### Records for this exercise
--- --- ---
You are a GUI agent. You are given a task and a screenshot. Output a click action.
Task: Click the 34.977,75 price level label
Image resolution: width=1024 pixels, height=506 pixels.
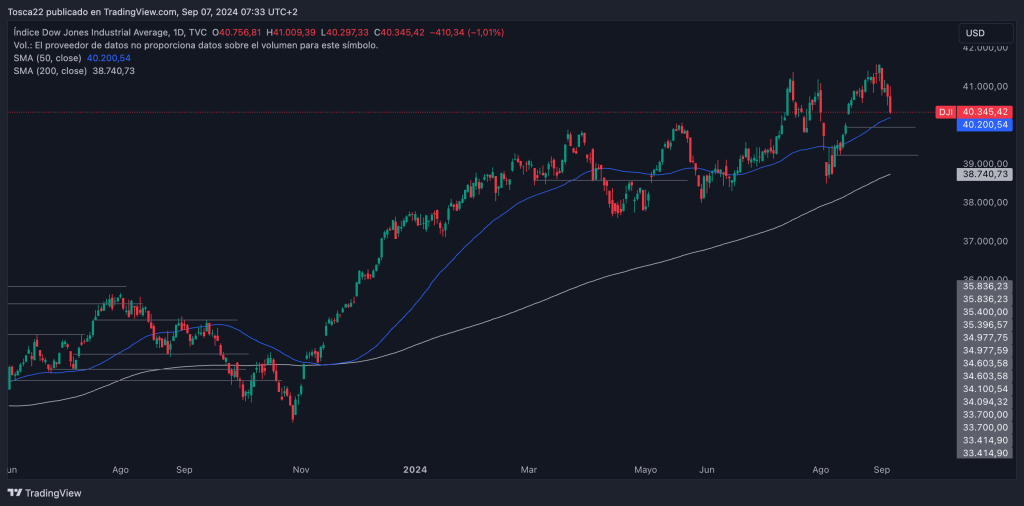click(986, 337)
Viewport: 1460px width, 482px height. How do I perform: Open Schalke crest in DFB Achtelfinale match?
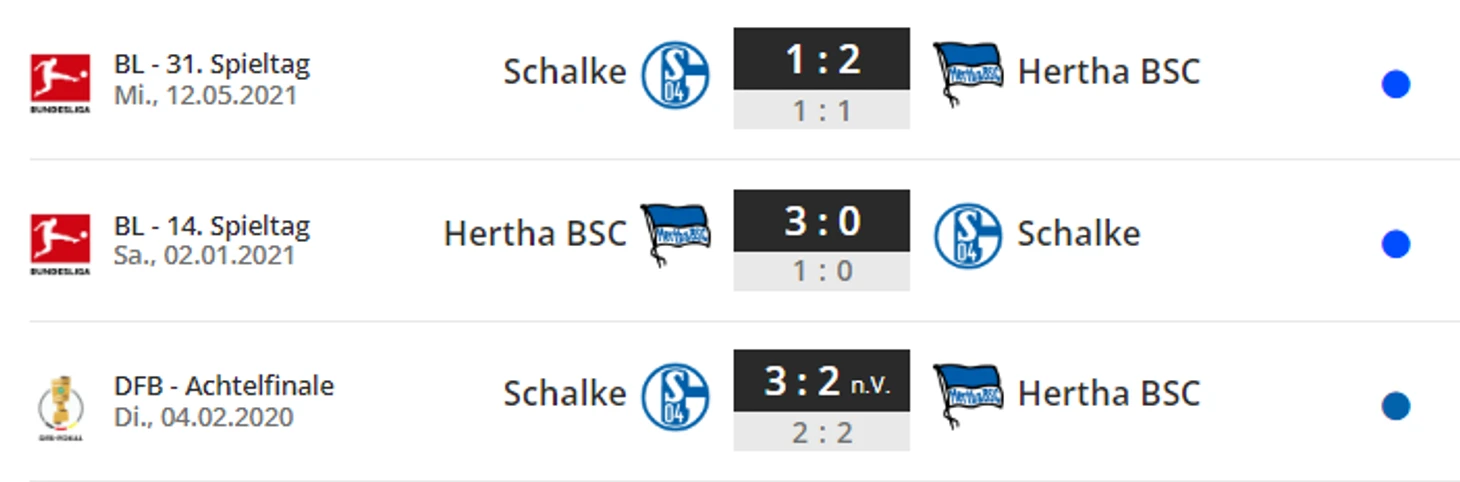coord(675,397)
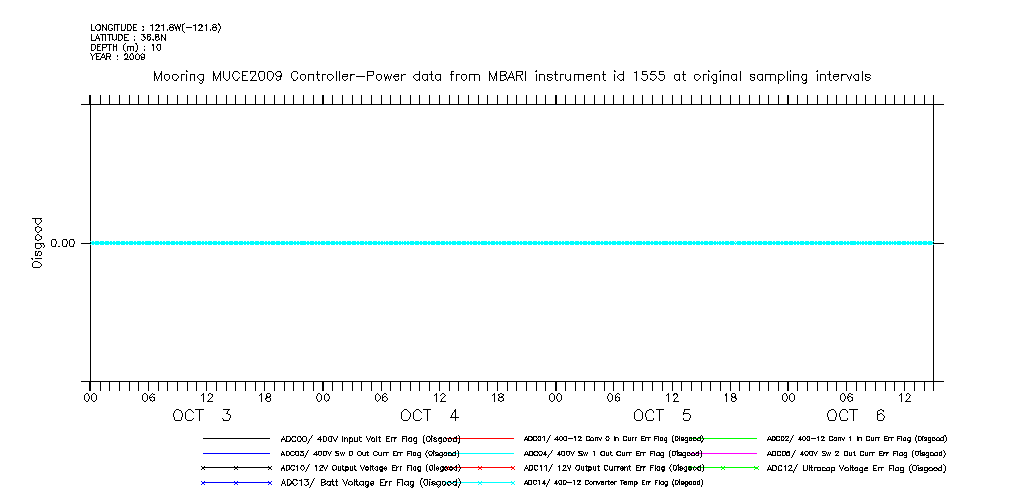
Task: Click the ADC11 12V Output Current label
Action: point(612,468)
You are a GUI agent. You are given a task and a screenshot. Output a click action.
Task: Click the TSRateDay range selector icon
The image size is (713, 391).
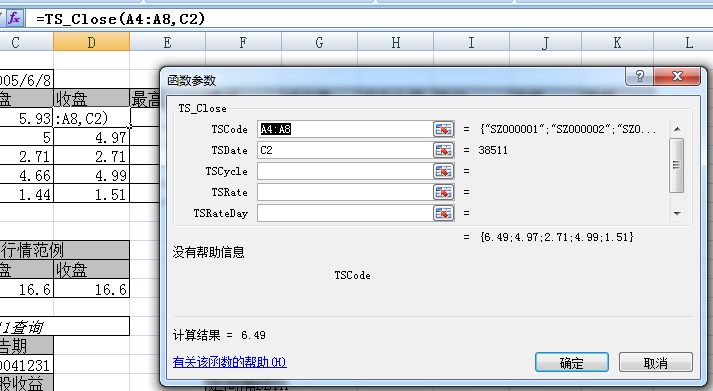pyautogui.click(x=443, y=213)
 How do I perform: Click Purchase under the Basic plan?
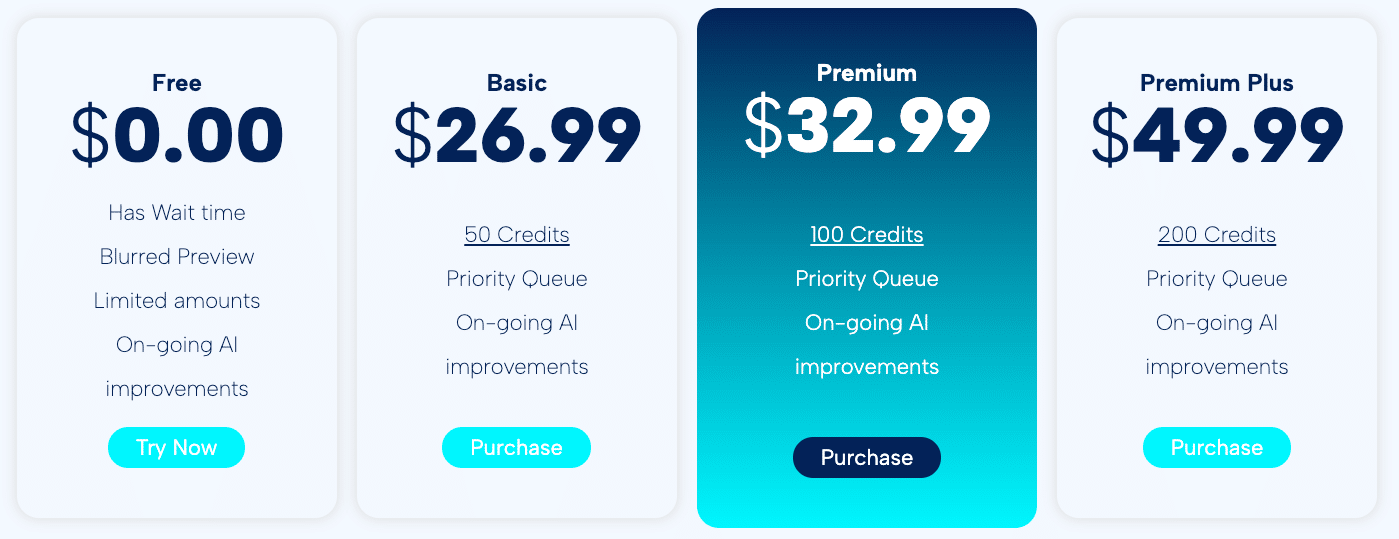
--- --- ---
### The task
Can you retype every record above exactly, leaving out the pictures?

### Your response
You are a GUI agent. You are given a task and a screenshot. Output a click action.
Task: Click the 34.977,75 price level label
Image resolution: width=1024 pixels, height=506 pixels.
click(986, 337)
Viewport: 1460px width, 482px height. How do I perform: Open Schalke crest in DFB Achtelfinale match?
coord(675,397)
Task: Click the ADC11 12V Output Current label
Action: point(612,468)
You are a GUI agent. You are given a task and a screenshot. Output a click action.
Task: Click the TSRateDay range selector icon
The image size is (713, 391).
pyautogui.click(x=443, y=213)
 How do I perform: Click Purchase under the Basic plan?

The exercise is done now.